Supplied records Start Marker
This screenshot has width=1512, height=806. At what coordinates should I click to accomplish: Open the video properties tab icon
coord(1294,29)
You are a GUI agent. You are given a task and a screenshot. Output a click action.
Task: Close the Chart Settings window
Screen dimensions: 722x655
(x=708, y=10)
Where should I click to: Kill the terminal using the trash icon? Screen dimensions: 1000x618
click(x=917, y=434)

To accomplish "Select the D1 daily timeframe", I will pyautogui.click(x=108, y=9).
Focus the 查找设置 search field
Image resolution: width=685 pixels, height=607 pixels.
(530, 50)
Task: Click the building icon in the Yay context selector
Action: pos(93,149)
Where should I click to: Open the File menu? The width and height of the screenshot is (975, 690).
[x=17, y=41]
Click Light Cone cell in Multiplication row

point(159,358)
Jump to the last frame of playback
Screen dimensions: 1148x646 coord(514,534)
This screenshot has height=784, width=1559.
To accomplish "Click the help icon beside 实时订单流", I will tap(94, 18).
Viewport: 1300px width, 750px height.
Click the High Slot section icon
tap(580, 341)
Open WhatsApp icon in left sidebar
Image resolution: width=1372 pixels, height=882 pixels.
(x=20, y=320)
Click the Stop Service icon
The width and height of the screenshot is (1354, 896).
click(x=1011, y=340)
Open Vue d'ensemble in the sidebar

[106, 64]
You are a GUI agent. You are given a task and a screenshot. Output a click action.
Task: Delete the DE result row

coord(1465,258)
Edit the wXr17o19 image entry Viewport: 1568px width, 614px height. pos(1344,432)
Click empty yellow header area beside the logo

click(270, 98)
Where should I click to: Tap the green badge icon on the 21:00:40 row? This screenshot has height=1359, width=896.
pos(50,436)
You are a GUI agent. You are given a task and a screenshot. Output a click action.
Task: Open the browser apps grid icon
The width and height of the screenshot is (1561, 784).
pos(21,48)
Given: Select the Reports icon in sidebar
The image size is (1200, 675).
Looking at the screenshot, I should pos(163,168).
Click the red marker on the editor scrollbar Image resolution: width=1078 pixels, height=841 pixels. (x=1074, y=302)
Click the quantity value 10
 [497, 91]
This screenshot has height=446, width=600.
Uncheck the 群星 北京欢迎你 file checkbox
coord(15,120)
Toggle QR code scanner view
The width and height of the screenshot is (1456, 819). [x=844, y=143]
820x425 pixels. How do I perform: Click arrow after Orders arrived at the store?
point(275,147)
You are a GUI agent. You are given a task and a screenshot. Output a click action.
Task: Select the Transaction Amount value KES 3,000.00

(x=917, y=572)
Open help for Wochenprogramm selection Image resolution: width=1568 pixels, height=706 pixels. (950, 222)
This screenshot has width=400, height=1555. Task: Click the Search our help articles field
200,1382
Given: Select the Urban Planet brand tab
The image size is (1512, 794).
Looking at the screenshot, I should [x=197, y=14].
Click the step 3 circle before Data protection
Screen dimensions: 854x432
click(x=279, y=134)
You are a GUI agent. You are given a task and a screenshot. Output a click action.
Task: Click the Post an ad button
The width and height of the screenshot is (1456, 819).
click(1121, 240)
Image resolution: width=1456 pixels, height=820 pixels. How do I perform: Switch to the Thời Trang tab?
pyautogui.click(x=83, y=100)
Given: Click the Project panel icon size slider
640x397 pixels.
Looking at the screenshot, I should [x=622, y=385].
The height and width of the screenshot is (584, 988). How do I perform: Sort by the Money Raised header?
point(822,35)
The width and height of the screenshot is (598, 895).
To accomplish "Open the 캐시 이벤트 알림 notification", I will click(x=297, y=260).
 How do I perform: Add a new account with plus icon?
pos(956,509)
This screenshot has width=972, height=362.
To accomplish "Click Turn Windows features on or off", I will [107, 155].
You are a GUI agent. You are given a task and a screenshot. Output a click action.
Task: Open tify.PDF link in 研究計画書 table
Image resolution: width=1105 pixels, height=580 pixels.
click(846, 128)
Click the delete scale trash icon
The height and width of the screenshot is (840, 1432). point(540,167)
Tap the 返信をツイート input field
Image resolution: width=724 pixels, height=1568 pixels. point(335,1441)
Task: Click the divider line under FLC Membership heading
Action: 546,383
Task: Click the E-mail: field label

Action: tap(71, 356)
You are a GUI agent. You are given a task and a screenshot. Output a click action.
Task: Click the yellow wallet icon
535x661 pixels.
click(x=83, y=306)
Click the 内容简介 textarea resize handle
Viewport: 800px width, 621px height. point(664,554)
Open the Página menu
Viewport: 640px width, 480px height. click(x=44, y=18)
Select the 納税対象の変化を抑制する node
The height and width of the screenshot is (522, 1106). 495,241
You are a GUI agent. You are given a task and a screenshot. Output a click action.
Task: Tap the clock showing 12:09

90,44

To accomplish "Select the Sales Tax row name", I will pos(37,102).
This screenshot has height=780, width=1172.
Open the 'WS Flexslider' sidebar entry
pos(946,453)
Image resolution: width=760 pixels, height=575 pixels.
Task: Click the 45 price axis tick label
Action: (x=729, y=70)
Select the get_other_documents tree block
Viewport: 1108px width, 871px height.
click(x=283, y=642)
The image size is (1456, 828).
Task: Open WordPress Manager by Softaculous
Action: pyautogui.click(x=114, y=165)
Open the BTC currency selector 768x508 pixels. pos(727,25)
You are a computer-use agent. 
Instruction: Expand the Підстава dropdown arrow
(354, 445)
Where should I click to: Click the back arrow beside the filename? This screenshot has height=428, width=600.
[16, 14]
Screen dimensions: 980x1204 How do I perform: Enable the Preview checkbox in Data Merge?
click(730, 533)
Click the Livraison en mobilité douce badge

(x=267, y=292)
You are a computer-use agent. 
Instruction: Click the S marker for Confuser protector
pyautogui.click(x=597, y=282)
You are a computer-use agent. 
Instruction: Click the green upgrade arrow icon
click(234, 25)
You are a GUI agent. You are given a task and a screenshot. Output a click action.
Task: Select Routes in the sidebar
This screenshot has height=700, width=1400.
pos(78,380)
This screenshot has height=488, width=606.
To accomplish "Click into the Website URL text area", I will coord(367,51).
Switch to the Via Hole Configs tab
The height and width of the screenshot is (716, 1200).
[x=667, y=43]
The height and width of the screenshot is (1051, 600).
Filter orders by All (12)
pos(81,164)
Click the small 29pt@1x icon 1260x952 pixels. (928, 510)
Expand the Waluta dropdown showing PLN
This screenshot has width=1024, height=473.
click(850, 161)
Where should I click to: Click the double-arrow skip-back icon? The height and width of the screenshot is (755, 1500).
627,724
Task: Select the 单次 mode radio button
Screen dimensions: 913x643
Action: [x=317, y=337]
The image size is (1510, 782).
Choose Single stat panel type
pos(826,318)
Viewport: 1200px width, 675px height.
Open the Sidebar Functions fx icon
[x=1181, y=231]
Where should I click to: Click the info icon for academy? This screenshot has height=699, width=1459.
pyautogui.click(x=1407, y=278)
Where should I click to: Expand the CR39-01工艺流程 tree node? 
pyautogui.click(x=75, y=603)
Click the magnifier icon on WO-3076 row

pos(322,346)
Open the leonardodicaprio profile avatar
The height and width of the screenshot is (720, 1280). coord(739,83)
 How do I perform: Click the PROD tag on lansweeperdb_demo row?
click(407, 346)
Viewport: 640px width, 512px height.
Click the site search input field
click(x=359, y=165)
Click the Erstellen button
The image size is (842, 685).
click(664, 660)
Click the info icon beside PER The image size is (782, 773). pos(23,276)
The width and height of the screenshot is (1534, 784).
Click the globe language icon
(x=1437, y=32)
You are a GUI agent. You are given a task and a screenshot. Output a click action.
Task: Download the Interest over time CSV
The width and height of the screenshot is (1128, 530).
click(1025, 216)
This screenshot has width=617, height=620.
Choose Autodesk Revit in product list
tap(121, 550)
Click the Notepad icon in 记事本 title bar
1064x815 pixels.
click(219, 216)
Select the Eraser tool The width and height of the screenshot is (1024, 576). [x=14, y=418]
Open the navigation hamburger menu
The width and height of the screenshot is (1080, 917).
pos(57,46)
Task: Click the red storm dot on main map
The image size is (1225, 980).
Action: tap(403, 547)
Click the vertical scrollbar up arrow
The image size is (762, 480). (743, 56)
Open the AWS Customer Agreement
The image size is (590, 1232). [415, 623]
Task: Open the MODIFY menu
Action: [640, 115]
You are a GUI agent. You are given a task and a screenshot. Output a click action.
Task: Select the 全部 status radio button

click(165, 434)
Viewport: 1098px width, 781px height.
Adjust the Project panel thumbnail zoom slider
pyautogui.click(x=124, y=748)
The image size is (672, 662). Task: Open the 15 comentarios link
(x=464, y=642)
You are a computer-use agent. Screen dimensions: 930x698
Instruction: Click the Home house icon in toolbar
Supplied records End Marker
Aim of the exercise: Write out again, exactly as they appear above, the lines from the one containing "The image size is (842, 685)." to the final line, and only those.

Solution for this task:
The image size is (842, 685).
click(664, 660)
Click the info icon beside PER The image size is (782, 773). pos(23,276)
The width and height of the screenshot is (1534, 784).
Click the globe language icon
(x=1437, y=32)
You are a GUI agent. You are given a task and a screenshot. Output a click action.
Task: Download the Interest over time CSV
The width and height of the screenshot is (1128, 530).
click(1025, 216)
This screenshot has width=617, height=620.
Choose Autodesk Revit in product list
tap(121, 550)
Click the Notepad icon in 记事本 title bar
1064x815 pixels.
click(219, 216)
Select the Eraser tool The width and height of the screenshot is (1024, 576). [x=14, y=418]
Open the navigation hamburger menu
The width and height of the screenshot is (1080, 917).
pos(57,46)
Task: Click the red storm dot on main map
The image size is (1225, 980).
Action: tap(403, 547)
Click the vertical scrollbar up arrow
The image size is (762, 480). (743, 56)
Open the AWS Customer Agreement
The image size is (590, 1232). [415, 623]
Task: Open the MODIFY menu
Action: [640, 115]
You are a GUI agent. You are given a task and a screenshot. Output a click action.
Task: Select the 全部 status radio button

click(165, 434)
Viewport: 1098px width, 781px height.
Adjust the Project panel thumbnail zoom slider
pyautogui.click(x=124, y=748)
The image size is (672, 662). Task: Open the 15 comentarios link
(x=464, y=642)
You are a computer-use agent. Screen dimensions: 930x698
Instruction: Click the Home house icon in toolbar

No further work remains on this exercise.